Data mining is a very important process where potentially useful and previously unknown information is extracted from large volumes of data. There are a number of components involved in the data mining process. These components constitute the architecture of a data mining system.
Data Mining Architecture
The major components of any data mining system are data source, data warehouse server, data mining engine, pattern evaluation module, graphical user interface and knowledge base.
a) Data Sources
Database, data warehouse, World Wide Web (WWW), text files and other documents are the actual sources of data. You need large volumes of historical data for data mining to be successful. Organizations usually store data in databases or data warehouses. Data warehouses may contain one or more databases, text files, spreadsheets or other kinds of information repositories. Sometimes, data may reside even in plain text files or spreadsheets. World Wide Web or the Internet is another big source of data.

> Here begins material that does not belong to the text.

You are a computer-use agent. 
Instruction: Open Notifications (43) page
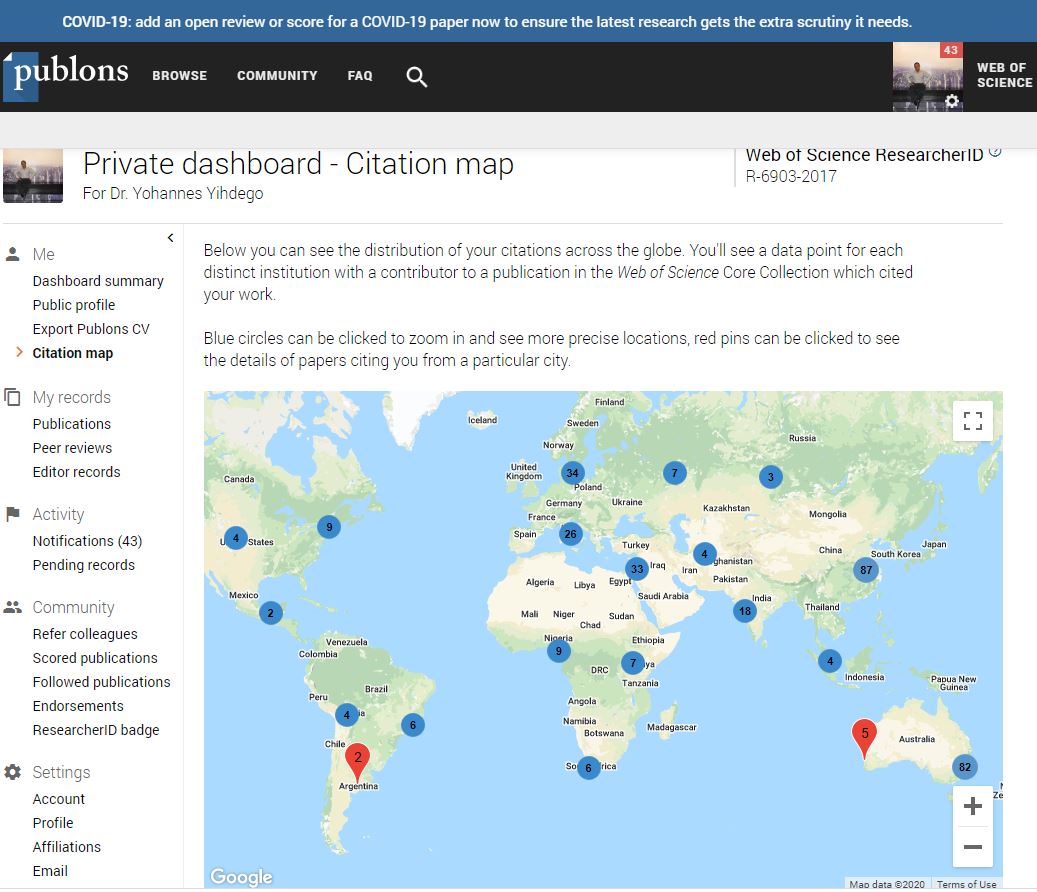click(87, 541)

The data needs to be cleaned, integrated and selected before passing it to the database or data warehouse server. As the data is from different sources and in different formats, it cannot be used directly for the data mining process because the data might not be complete and reliable. So, first data needs to be cleaned and integrated. Again, more data than required will be collected from different data sources and only the data of interest needs to be selected and passed to the server. These processes are not as simple as we think. A number of techniques may be performed on the data as part of cleaning, integration and selection.
b) Database or Data Warehouse Server
The database or data warehouse server contains the actual data that is ready to be processed. Hence, the server is responsible for retrieving the relevant data based on the data mining request of the user.
c) Data Mining Engine
The data mining engine is the core component of any data mining system. It consists of a number of modules for performing data mining tasks including association, classification, characterization, clustering, prediction, time-series analysis etc.
d) Pattern Evaluation Modules
The pattern evaluation module is mainly responsible for the measure of interestingness of the pattern by using a threshold value. It interacts with the data mining engine to focus the search towards interesting patterns.
e) Graphical User Interface
The graphical user interface module communicates between the user and the data mining system. This module helps the user use the system easily and efficiently without knowing the real complexity behind the process. When the user specifies a query or a task, this module interacts with the data mining system and displays the result in an easily understandable manner.
f) Knowledge Base
The knowledge base is helpful in the whole data mining process. It might be useful for guiding the search or evaluating the interestingness of the result patterns. The knowledge base might even contain user beliefs and data from user experiences that can be useful in the process of data mining. The data mining engine might get inputs from the knowledge base to make the result more accurate and reliable. The pattern evaluation module interacts with the knowledge base on a regular basis to get inputs and also to update it.
Each and every component of data mining system has its own role and importance in completing data mining efficiently. These different modules need to interact correctly with each other in order to complete the complex process of data mining successfully.